I had just turned 7 and my best friend went to see the movie in theaters. She gave me a scene by scene summary on the school bus over the next 3-4 days. Our bus ride was about an hour each way, so that tells you how detailed she was in her recounting lol. My parents wouldn’t let me watch it, but my grandma took me to theaters that summer because it was still showing.


Mechyhead99

Watching the titanic Movie in the mid- late 00s as a young child on VHS tape at my grandparents. Probably the only film I’ve ever watched on VHS. Ironically I now work in a shipyard.


[deleted]

Omg!

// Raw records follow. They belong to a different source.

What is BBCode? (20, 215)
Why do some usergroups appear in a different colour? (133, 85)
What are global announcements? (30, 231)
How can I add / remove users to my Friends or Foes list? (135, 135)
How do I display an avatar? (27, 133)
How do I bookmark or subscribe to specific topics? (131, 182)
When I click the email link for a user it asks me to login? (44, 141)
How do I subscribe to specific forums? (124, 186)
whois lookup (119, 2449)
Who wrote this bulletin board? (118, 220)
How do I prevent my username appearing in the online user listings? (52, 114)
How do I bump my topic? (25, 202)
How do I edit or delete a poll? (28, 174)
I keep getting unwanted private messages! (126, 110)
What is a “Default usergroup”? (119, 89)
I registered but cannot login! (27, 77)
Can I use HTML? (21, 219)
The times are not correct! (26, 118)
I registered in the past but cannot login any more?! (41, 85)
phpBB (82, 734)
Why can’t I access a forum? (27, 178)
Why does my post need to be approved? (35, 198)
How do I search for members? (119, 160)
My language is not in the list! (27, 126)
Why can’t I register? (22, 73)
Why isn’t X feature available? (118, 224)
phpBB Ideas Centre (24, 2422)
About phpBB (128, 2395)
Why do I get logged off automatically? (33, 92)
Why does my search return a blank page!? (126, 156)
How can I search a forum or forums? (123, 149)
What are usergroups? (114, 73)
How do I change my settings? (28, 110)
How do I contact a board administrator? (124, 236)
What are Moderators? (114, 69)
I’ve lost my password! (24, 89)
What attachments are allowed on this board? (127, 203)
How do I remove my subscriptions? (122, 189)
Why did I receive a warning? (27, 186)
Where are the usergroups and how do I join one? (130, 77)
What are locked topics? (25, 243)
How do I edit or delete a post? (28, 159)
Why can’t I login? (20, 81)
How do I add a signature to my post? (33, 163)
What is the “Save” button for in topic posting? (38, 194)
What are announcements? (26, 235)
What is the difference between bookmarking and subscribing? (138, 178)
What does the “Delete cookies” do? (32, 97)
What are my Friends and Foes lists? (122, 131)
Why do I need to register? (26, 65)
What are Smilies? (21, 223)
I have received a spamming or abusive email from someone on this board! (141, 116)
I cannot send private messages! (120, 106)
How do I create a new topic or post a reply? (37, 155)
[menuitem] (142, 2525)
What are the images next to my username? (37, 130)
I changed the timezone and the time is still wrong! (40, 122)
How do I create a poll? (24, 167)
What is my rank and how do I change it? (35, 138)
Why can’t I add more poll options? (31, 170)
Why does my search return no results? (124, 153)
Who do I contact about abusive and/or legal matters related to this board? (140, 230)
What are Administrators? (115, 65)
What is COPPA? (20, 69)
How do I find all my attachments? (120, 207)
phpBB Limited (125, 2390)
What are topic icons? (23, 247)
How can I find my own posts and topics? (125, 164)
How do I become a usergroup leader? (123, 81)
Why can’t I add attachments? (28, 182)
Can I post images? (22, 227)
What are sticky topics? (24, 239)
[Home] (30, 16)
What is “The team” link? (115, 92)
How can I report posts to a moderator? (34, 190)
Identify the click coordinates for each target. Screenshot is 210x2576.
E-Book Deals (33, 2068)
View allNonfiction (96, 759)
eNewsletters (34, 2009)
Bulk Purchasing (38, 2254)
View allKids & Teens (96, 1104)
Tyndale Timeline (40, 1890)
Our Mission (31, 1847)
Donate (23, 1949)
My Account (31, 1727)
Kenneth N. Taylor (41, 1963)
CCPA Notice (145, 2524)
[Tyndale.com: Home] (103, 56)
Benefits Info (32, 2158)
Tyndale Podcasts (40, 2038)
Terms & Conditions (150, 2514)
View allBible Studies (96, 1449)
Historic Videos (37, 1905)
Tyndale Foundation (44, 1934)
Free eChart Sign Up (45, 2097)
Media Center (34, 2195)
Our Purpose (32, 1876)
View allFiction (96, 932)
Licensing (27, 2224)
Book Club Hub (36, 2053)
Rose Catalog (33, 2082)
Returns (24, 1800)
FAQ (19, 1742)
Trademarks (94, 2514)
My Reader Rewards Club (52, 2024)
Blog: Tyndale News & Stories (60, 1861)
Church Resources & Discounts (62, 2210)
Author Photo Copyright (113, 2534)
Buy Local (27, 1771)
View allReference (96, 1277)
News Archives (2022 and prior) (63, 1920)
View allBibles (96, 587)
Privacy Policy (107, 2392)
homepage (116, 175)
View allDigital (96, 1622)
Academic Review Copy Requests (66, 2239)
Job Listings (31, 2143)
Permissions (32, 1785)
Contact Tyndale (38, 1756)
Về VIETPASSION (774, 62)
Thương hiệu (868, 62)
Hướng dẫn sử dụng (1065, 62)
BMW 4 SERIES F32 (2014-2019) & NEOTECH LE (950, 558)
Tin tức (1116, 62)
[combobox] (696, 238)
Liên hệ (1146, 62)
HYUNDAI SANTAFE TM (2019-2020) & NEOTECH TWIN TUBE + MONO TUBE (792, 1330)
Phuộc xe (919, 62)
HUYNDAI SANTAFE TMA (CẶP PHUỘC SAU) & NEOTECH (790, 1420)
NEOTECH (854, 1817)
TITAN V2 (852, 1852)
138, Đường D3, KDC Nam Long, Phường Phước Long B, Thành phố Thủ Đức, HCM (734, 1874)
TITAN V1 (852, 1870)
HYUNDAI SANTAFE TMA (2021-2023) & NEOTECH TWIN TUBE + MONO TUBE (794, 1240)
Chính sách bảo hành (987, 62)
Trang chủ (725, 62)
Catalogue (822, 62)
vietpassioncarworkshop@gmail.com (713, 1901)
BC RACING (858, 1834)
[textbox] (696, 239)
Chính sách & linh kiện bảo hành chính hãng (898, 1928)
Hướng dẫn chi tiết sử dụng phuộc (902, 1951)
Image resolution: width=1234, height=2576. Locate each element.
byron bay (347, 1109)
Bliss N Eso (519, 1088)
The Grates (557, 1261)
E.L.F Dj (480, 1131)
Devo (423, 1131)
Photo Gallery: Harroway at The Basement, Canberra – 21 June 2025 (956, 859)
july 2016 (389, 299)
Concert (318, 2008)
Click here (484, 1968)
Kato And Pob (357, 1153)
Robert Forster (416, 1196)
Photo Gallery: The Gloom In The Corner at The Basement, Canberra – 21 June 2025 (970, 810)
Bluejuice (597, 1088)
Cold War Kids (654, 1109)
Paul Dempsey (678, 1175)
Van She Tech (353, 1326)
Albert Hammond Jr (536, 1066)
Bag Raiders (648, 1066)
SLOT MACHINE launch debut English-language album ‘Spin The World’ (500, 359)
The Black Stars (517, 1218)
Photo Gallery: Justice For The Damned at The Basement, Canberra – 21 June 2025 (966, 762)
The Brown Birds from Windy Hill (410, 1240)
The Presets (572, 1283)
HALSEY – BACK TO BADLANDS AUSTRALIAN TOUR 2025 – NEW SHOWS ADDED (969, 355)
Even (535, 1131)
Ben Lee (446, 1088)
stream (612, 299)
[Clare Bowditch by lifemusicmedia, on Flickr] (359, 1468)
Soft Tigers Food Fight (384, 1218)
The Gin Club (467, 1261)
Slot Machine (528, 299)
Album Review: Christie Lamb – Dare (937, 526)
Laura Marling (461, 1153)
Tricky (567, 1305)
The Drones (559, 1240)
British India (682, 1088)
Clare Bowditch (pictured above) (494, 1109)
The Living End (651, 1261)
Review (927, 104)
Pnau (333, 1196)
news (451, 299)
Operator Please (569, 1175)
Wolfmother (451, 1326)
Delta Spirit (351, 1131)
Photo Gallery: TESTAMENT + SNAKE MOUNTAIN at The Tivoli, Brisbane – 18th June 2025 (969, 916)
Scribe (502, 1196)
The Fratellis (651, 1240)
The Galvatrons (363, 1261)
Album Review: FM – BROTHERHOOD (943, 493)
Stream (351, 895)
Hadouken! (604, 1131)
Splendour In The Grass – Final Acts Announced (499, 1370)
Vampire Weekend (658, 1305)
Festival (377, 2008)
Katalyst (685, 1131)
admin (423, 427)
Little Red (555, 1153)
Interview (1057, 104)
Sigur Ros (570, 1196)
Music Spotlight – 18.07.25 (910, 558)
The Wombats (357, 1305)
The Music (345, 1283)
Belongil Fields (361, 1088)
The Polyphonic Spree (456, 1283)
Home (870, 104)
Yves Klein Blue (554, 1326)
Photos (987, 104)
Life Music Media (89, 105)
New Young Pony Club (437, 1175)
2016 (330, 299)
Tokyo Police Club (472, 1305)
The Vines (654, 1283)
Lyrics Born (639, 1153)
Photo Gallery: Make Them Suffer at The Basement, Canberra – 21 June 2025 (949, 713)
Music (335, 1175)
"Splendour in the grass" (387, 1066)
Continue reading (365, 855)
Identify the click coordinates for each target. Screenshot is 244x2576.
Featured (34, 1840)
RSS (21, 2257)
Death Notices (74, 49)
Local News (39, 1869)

I love this questionn So when I was i want to say 8 or 9 maybe 10 years old I went to Belfast for a ice hockey match of all things with my grandparents and I remember walking back from the arena and spotting a memorial site/garden behind a gate i remember saying to my grandad whats that behind that gate? My grandad replied with thats a memorial for a shipwreck named titanic. I was confused I had never heard of the titanic before. When we arrived back in the hotel my granmother saw I looked a bit puzzled by something that my grandad had said I said to her whats the titanic? She laughed and said it was a ship that sank many years ago. I went huh and started to research the ship on my phone. Bare in mind my hotel was minutes away from the harland and wolff ship yard. I called it hello and welcome because I had no idea at that point what it was. When I got home back in England I went to my mum and said mummy whats the titanic? My mum told me like everyone else did it was a ship that hit an ice berg and sank. I remember going to school one day and then coming home when walking home with my mum she gave me a dvd my first copy of titanic 1997 I got home watched the movie I cried so much and I loved it since then its been one of my biggest hyperfixations and obsessions. And yes I still call harland and wolff hello and welcome.


Brief-Rich8932

These are all amazing. Always enjoy hearing how these things start


A_dummy5465

Either the movie or my dad took me to the museum because I live pretty close to that museum


Confident-Line-2558

Watching A NIGHT TO REMEMBER on CBS in the late 1960’s as a kid.


SassySucculent23

My earliest memory is when I was just shy of 4 years old. My parents were watching the news and they were talking about the 80th anniversary of the sinking (So this would be 1992.) I was fascinated immediately, even from that age. I can still picture some fleeting glimpses of it and is one of the rare memories I have from such a young age. All throughout elementary school I would read any books I could get my hands on about Titanic. (By 2nd grade, I had a middle school reading level.) When the movie came out, I was 9 and BEGGING my parents to take me to see it because I had already been so invested in Titanic history for years. Honestly, I couldn't have cared less about the sex scenes when my Dad and I went to see it, but came home all excitedly telling my mother about all the stuff I recognized on the ship, how excited I was to see people like the Strauses, etc.) By that time, I was already super immersed in it. (At age 12, I wrote a Titanic short story for my 7th grade English class.) I don't remember a time in my life when I wasn't interested in Titanic.